• WORK TO BE COMPLETED:
Put the records from the first line through the line containing "Select the calendar" into a JSON list of strings, one string per line, leaving out any blank lines.

--- EXERCISE INPUTS ---

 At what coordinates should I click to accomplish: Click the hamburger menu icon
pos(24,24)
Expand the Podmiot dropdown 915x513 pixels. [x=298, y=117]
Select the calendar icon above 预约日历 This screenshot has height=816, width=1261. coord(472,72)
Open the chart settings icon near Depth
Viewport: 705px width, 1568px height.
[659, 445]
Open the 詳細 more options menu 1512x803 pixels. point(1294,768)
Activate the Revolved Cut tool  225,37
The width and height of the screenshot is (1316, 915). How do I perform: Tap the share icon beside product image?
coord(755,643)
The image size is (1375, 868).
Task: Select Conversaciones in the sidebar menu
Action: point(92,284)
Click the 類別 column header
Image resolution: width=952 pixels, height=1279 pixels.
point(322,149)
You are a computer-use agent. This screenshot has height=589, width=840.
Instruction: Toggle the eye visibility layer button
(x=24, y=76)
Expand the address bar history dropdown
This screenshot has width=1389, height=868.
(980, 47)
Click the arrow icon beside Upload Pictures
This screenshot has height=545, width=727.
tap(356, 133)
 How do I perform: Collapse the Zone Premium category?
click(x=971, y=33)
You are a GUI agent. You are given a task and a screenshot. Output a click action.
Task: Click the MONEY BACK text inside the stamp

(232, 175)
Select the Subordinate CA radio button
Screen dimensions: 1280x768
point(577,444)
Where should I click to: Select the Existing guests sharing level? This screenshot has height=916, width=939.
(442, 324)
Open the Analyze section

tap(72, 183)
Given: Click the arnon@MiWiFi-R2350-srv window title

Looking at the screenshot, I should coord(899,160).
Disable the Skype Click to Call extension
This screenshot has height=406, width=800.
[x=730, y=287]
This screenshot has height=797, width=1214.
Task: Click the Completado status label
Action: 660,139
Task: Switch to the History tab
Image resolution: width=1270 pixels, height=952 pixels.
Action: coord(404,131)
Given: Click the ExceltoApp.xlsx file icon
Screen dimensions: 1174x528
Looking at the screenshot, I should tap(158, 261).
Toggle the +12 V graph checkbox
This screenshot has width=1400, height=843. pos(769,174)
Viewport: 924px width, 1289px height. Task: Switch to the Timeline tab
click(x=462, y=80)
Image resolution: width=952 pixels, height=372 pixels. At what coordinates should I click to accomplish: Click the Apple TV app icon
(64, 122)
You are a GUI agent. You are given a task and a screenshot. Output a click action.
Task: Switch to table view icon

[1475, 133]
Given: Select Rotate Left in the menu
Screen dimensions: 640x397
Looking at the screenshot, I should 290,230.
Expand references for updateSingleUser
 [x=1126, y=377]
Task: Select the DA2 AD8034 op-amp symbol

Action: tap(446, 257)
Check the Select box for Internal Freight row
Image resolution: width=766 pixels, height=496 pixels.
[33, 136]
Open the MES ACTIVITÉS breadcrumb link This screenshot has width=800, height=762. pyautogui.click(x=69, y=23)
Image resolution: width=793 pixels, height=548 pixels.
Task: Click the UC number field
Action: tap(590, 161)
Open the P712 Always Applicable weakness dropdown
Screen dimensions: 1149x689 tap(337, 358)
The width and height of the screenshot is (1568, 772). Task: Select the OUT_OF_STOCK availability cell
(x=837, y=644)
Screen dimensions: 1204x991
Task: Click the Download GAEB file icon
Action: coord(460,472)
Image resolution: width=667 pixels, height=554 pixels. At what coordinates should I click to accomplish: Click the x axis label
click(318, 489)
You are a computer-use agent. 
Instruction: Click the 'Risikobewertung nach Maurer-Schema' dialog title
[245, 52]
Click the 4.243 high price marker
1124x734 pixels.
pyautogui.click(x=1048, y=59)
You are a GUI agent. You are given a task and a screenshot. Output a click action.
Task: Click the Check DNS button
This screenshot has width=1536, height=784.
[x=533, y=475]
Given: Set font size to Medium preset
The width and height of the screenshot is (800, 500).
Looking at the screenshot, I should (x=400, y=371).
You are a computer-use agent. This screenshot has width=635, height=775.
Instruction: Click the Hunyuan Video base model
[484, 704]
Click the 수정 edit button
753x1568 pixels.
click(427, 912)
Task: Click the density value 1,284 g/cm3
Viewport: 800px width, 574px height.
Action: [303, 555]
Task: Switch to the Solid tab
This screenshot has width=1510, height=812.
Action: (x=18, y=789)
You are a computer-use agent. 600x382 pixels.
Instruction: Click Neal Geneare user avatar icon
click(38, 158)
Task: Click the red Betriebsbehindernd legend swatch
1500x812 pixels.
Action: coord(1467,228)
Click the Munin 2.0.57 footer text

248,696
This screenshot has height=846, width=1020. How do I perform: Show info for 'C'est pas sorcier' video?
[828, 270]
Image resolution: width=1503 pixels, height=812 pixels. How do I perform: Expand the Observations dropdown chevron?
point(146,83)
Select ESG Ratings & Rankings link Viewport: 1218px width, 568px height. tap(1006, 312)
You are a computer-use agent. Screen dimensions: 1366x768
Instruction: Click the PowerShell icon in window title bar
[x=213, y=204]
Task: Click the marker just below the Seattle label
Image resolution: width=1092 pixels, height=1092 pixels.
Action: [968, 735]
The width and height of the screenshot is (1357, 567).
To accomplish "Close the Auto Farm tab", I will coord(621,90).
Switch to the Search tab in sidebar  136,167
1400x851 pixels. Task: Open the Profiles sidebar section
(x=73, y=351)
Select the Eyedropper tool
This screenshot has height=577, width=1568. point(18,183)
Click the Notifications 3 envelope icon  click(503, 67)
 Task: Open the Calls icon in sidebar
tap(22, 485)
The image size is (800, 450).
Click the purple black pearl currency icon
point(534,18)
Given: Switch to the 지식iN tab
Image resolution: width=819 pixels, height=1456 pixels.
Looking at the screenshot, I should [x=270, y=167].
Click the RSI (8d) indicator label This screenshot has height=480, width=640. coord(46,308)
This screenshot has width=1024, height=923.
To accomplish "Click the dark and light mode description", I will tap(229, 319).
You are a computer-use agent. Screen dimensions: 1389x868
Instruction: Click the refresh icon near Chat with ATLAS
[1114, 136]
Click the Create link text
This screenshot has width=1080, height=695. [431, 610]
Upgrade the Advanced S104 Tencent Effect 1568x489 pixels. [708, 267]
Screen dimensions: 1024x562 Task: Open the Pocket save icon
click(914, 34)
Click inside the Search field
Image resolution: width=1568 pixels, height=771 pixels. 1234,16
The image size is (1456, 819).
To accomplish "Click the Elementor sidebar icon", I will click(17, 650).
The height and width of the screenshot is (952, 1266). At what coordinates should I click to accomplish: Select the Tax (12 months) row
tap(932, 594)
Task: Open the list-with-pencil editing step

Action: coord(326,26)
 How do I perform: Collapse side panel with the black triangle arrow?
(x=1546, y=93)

---

• REPLY TO THE TASK:
[
  " At what coordinates should I click to accomplish: Click the hamburger menu icon",
  "pos(24,24)",
  "Expand the Podmiot dropdown 915x513 pixels. [x=298, y=117]",
  "Select the calendar icon above 预约日历 This screenshot has height=816, width=1261. coord(472,72)"
]